Problem statement →
Look below for the line that contains "Вопросы пациентов (19, 954)", then copy it and each following line exactly, through and including the line that contains "Операции (20, 135)".

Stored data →

----

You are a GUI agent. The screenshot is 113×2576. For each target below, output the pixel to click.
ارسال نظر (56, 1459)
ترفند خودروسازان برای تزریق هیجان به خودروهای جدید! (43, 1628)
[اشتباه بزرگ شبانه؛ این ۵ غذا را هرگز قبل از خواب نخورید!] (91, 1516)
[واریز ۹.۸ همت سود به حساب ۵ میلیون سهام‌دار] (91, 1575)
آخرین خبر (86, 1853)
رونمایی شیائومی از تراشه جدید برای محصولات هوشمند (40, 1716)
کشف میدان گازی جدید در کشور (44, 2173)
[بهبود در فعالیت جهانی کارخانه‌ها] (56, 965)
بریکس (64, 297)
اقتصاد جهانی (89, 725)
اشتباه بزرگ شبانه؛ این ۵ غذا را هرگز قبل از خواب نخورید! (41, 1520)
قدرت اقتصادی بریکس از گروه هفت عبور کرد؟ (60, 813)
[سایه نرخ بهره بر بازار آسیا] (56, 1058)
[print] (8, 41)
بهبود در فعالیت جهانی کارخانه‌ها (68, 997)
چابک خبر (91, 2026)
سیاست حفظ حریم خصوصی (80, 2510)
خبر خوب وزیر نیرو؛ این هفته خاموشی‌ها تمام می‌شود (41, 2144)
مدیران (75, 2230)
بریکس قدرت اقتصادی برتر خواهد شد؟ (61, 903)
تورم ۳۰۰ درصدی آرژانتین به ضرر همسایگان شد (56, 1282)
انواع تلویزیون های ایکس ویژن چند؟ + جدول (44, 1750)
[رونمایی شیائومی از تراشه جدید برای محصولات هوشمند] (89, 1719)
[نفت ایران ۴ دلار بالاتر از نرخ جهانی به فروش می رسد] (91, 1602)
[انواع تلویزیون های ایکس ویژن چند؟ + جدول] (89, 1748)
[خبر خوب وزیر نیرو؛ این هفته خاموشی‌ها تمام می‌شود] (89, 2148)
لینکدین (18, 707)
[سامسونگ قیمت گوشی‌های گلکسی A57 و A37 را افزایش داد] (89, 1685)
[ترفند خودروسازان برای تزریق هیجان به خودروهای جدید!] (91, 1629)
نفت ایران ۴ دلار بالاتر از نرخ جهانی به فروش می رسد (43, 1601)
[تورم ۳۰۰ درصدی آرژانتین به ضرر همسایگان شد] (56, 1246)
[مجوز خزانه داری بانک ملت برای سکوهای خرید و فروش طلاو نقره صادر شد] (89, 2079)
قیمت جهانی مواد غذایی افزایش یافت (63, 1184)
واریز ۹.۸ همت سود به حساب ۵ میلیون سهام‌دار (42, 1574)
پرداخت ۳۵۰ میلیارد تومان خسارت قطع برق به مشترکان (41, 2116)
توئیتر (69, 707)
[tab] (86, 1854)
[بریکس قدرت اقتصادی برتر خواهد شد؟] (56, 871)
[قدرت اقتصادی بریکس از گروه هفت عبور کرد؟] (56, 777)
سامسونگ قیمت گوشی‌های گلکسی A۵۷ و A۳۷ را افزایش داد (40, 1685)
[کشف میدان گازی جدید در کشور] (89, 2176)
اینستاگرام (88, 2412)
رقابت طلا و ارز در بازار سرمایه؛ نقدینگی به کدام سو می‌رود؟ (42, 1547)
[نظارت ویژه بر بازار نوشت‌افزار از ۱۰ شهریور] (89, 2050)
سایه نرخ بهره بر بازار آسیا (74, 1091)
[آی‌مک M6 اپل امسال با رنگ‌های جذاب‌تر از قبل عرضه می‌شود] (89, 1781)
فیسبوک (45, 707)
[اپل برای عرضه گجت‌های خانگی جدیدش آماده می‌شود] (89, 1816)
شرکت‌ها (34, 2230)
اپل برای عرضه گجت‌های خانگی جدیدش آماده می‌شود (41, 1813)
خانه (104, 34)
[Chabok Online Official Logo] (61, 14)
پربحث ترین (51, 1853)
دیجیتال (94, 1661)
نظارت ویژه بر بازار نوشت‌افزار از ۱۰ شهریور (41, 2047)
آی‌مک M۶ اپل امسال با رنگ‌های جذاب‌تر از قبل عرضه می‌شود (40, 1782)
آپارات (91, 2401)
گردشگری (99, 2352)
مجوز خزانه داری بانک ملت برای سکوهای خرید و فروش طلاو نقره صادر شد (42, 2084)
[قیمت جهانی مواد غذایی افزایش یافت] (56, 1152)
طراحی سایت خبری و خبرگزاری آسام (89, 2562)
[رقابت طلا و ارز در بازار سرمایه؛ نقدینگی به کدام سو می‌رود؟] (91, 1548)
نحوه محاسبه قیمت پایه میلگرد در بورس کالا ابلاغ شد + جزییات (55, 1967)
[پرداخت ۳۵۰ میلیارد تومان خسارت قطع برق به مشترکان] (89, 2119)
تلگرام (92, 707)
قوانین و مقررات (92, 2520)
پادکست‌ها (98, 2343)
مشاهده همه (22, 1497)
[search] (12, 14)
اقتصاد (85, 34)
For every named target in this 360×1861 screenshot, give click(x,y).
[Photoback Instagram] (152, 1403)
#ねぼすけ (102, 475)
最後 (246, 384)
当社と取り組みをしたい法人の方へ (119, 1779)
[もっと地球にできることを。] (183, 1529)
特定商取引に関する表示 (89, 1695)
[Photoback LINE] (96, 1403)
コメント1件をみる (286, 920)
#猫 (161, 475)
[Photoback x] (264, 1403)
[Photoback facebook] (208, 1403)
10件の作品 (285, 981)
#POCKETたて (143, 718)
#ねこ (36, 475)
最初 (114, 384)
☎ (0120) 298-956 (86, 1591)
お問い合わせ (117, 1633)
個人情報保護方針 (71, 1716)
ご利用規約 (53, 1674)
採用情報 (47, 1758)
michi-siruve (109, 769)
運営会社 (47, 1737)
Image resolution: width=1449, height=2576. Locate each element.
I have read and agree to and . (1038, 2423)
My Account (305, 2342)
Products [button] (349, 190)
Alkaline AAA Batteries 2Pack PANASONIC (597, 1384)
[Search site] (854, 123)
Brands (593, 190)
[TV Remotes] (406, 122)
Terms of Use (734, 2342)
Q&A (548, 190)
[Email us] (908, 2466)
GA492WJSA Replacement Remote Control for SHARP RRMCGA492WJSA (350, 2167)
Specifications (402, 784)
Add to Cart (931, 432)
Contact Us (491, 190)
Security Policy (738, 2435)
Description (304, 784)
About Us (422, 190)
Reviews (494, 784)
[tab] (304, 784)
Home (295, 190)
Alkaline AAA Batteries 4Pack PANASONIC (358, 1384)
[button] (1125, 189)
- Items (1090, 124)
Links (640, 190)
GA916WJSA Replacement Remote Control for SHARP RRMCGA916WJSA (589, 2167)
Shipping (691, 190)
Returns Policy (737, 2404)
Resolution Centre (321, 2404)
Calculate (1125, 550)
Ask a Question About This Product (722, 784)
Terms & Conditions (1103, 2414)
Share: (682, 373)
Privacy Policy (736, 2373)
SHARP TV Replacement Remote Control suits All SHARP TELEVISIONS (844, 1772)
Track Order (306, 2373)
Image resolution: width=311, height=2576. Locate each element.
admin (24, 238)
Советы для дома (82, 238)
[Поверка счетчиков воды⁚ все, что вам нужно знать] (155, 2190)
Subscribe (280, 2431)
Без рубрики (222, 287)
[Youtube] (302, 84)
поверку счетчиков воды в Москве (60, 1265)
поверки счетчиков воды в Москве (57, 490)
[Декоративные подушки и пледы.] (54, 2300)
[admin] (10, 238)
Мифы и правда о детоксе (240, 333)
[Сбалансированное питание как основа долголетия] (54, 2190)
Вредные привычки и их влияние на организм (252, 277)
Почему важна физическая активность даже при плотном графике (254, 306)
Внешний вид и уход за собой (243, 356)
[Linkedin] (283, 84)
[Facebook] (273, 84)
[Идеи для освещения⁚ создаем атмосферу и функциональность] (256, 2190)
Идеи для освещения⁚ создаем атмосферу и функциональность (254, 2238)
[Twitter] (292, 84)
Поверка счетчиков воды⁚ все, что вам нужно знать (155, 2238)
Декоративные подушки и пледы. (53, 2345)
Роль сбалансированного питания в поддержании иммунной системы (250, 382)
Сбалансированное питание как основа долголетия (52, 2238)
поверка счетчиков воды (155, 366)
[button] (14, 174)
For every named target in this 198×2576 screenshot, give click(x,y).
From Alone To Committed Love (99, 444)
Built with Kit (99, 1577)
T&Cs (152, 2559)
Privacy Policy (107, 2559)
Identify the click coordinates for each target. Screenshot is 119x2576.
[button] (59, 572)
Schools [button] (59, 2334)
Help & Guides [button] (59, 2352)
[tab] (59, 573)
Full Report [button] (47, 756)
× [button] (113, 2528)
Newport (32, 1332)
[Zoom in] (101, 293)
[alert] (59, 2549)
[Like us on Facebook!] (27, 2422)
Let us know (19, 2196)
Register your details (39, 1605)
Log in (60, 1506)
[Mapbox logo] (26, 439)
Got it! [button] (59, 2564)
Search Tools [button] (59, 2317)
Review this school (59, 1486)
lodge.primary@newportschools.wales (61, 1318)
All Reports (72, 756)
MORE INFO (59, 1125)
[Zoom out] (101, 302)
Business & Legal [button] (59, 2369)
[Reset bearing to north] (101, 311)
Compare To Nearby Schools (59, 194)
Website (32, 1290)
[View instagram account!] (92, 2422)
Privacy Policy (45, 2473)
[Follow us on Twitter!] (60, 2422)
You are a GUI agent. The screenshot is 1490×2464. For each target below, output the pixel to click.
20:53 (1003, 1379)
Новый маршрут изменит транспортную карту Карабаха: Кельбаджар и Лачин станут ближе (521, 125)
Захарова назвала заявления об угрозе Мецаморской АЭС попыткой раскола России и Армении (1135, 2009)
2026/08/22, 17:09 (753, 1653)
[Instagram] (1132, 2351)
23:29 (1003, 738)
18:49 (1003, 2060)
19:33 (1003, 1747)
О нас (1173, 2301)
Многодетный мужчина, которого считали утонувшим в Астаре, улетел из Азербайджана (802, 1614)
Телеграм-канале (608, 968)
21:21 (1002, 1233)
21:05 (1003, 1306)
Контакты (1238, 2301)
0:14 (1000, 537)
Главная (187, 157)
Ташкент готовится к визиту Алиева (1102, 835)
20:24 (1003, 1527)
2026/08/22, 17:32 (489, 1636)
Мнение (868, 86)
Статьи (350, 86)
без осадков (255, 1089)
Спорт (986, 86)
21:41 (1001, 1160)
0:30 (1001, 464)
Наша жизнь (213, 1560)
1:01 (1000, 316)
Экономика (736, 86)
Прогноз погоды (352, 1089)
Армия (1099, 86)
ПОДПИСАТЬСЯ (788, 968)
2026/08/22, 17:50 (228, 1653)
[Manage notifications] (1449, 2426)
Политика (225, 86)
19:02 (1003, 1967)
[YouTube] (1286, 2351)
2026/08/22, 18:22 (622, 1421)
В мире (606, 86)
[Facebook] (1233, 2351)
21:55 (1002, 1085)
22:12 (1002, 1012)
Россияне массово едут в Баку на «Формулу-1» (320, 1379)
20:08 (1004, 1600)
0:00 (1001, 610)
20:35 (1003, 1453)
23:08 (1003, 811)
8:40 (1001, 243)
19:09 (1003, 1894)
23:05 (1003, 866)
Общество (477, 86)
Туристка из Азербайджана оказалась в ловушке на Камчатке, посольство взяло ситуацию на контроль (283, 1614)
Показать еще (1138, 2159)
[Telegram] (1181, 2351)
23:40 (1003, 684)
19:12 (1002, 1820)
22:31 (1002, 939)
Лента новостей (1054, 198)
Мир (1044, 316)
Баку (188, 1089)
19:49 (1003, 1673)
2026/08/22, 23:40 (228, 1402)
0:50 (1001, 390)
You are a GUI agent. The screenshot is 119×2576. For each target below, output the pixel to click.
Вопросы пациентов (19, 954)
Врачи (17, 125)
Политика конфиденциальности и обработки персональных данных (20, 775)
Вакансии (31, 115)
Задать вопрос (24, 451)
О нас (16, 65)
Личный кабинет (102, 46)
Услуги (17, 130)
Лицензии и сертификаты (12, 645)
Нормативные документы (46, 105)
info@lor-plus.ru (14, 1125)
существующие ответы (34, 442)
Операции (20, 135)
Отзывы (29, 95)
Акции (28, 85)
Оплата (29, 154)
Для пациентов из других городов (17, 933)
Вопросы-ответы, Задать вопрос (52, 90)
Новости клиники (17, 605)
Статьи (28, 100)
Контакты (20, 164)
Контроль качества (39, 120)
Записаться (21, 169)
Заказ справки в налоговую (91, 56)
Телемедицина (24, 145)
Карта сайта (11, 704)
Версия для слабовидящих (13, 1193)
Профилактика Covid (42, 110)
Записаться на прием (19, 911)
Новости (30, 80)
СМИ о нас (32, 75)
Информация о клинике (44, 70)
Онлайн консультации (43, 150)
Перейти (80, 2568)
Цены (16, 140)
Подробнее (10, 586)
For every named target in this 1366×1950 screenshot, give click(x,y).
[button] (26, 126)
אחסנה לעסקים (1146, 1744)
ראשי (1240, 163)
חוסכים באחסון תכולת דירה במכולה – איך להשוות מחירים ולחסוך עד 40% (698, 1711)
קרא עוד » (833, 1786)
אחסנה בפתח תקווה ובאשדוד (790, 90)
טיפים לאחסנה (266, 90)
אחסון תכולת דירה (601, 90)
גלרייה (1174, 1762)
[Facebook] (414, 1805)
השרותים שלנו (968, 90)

----

Written solution →
Вопросы пациентов (19, 954)
Врачи (17, 125)
Политика конфиденциальности и обработки персональных данных (20, 775)
Вакансии (31, 115)
Задать вопрос (24, 451)
О нас (16, 65)
Личный кабинет (102, 46)
Услуги (17, 130)
Лицензии и сертификаты (12, 645)
Нормативные документы (46, 105)
info@lor-plus.ru (14, 1125)
существующие ответы (34, 442)
Операции (20, 135)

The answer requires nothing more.